En décembre 2011, le département de la surveillance et de l'enregistrement des organes de presse a annoncé que 54 journaux et magazines, traitant pour l'essentiel de sujets de société et d'économie, ne seront plus soumis à l'approbation de cet organisme chargé de vérifier le contenu de tout article avant publication. Ce très orwellien contrôle de la presse fait de l'Union de Myanmar l'un des pays les plus répressifs du monde en matière de censure. La plupart des médias restent encore sous cette surveillance, même si celle-ci est moins sévère. Les censeurs ont laissé entendre qu'une nouvelle loi sur la presse devrait être bientôt votée.

"Petit à petit, la liberté de la presse s'améliore", constate Wai Phyo, rédacteur en chef du Weekly Eleven News Journal, un bihebdomadaire qui s'est vu attribuer en décembre 2011 le prix RSF-Le Monde pour la liberté de la presse. "Nous sommes dans une période de transition. Certains médias essaient de repousser les limites de ce qui est autorisé. Mais on est évidemment encore très loin des standards du monde démocratique." Les articles consacrés à des sujets sensibles tels que les affrontements de l'armée avec les groupes armés de minorités ethniques ou les thèmes liés à l'environnement, restent bloqués par la censure. Dans son bureau, Wai Phyo montre l'un des derniers exemplaires d'Eleven Weekly où le stylo rageur du "surveillant" a rayé de rouge un article consacré à un projet de construction de port en eau profonde et d'une route reliant la Thaïlande à Dawei, dans le sud du pays. L'article faisait trop directement référence à l'impact environnemental du projet. Le directeur du bihebdomadaire, Than Htut Aung, se félicite du succès d'Eleven Weekly : "Nous tirons désormais à 350 000 exemplaires par semaine, soit une augmentation de 50 000 cette année. Plus la censure se relâche, plus nos ventes augmentent."

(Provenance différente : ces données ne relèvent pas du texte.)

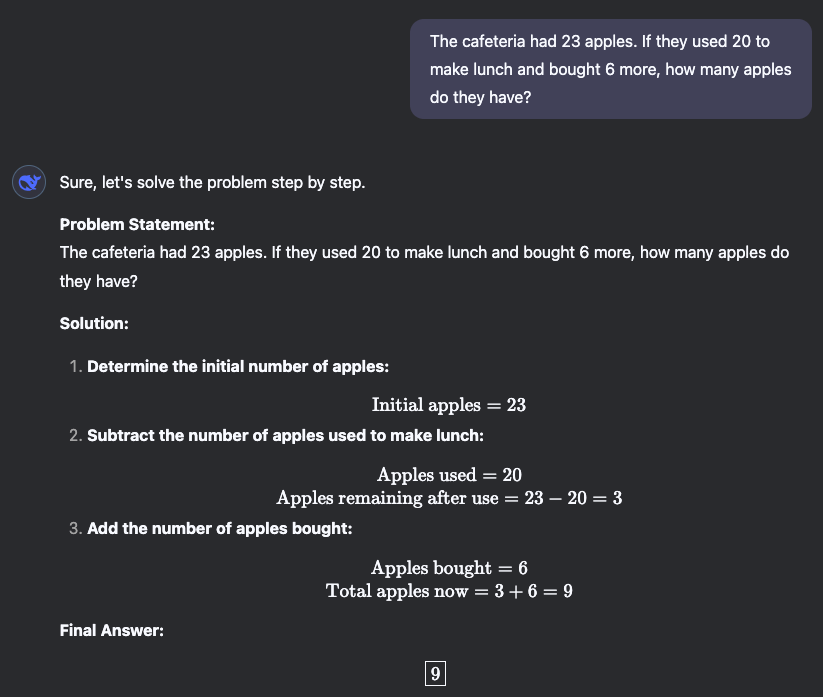Click the "Total apples now = 3 + 6 = 9" equation

tap(449, 591)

M. Than sait ce que censure veut dire : en 2003, la police l'a arrêté pendant deux jours et il a été tabassé : le chef des services secrets de l'armée lui en voulait... Son rédacteur en chef de l'époque a été condamné à mort avant d'être gracié et libéré deux ans plus tard. "Nous devons encore résister à de fortes pressions", remarque-t-il.

Dans son bureau de l'hebdomadaire Hot News, Mme Hay Nar, directrice de la publication, nous raconte tranquillement qu'être fille et épouse de généraux de l'ancienne junte ne l'a pas empêchée de fonder ce journal. Et d'oser publier des articles sur des questions sociales pas toujours politiquement correctes. "J'ai traversé des moments très difficiles, dit-elle. Parce que mon mari et mon père ont occupé des fonctions importantes dans l'armée, j'ai été accusée d'être une espionne du régime par l'opposition. Mais je suis traitée comme tout le monde : la semaine dernière, un papier sur la guerre avec les combattants de l'ethnie kachin a été interdit..." Mme Hay Nar, qui finance son groupe avec une entreprise de construction, avait tout d'abord fondé un magazine de mode. Elle se frotte désormais à la politique. Et elle est confiante sur la poursuite de l'évolution de la liberté d'expression : "Il n'y aura pas de retour en arrière. Pour le régime, cela serait du suicide !"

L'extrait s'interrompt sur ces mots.